Saturday, February 25, 2012

'Malpractice' Blamed For Outbreak

2012-02-24
Substandard procedures in local clinics may have led to an increase in Chinese hepatitis C cases.
AFP
Parents show test results confirming their children have hepatitis C, outside a hospital in Hefei, Nov. 28, 2011,
Bad medical practice in local clinics is being blamed for a recent sharp rise in hepatitis C infections in the southern Chinese province of Guangdong, local residents and official media reports said.

"The local clinics don't use disposable needles for the prevention of infection," said a resident of Zijin county, near Heyuan city, where local people estimate around 200 new cases of hepatitis C have appeared in recent months. "In a society with the rule of law, this should be dealt with according to law."

The resident, who declined to be named, said many people don't trust the local health clinics at all. "Those who can afford it mostly go to the big hospitals to get treatment," he said.

Repeated calls to the Guangdong provincial Center for Disease Control and Prevention (CDC), and to the the Zijin county government health monitoring agency went unanswered during office hours on Thursday.

However, Guangdong CDC director Yi Xuefeng was quoted as saying by the official Xinhua news agency that local authorities were now investigating the reported spike in cases.

"These cases were initially identified before 2010, and the incident cannot be deemed as an outbreak of the disease," the agency quoted him as saying.

Previous official media reports have quoted hospital records in Zijin county as showing a steady rise in hepatitis cases in the past two years, however.

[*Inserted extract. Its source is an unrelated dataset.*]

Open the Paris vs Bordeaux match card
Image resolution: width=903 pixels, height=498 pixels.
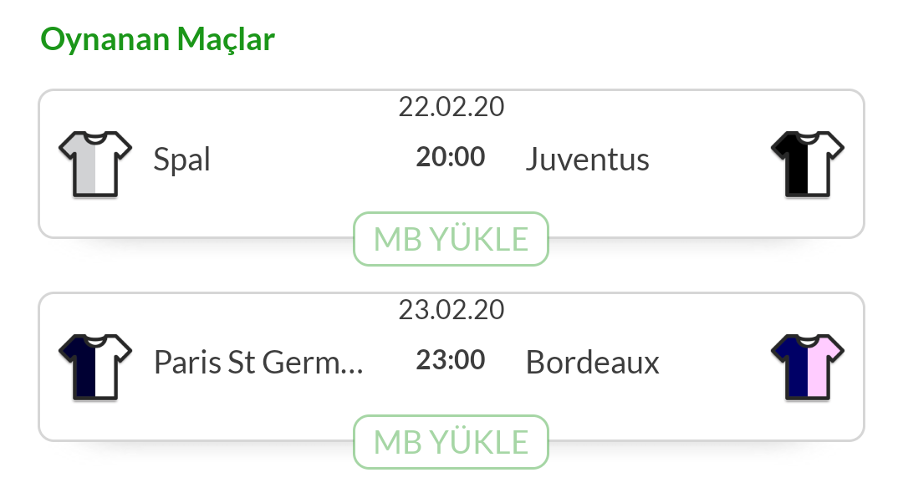(452, 367)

Xinhua quoted local residents as saying more than 200 cases had been recorded, adding that local officials hadn't confirmed the figure.

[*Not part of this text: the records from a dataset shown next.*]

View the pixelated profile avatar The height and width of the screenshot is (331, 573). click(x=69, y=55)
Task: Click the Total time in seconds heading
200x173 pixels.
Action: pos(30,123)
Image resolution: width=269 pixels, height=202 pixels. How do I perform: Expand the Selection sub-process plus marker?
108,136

Medical transmission likely

Beijing-based public health expert Lu Jun said it was fairly clear that the concentration in cases around Heyuan suggested medical transmission of the virus, which is spread by dirty needles, sexual contact, and sometimes from mother-to-infant.

Hepatitis C has been on the increase globally in recent years, partly because many people carry the viruses for years without knowing that they have it.

Health authorities in the United States reported this week that hepatitis C, which can lead to liver cancer, now kills more Americans than HIV/AIDS.

Figures for 1999-2007 released by the U.S. CDC showed a significant rise in hepatitis C deaths over the period, to 15,106 in 2007.

"It is clear that the work of infection prevention hasn't been carried out very well in that district," said Lu, a director at the Beijing-based health charity Yirenping. "Both hepatitis C and B are transmitted through bodily fluids ... the transmission route is very narrow."

He drew parallels with the spread of HIV during the 1990s in China via blood-selling clinics in poverty-stricken regions, leading to an explosion of cases among rural residents, and also a parallel hepatitis B epidemic.

"In our country, nearly 100 million people were infected with hepatitis B through dirty needles from the 1960s to the 1980s," Lu said. "According to my analysis, this looks like transmission via medical sources."

Sterilization problems

Zeng Jun, a doctor at the Guangzhou No. 1 Hospital, said sterilization was still a problem in some parts of the country.

"We still see situations in China where the needles aren't sterilized, and the needles are used on other patients," Zeng said. "Supervision is still not good enough."

"There are still consequences among the poorest people and people in rural areas," he said. "If they occur, these sorts of problems should be dealt with very seriously."

Lu said public health scandals, which are commonly reported across China, largely continued to happen because the officials found responsible seldom lost their jobs.

"They won't lose their jobs, or go to jail because of such things, or even get a heavy fine," he said. "As a result, some people in the industry don't take their responsibilities very seriously."

He said a lack of clear channels for medical malpractice victims to pursue compensation claims or complaints also hampered attempts to supervise healthcare professionals.

Reported by He Ping for RFA's Mandarin service. Translated and written in English by Luisetta Mudie.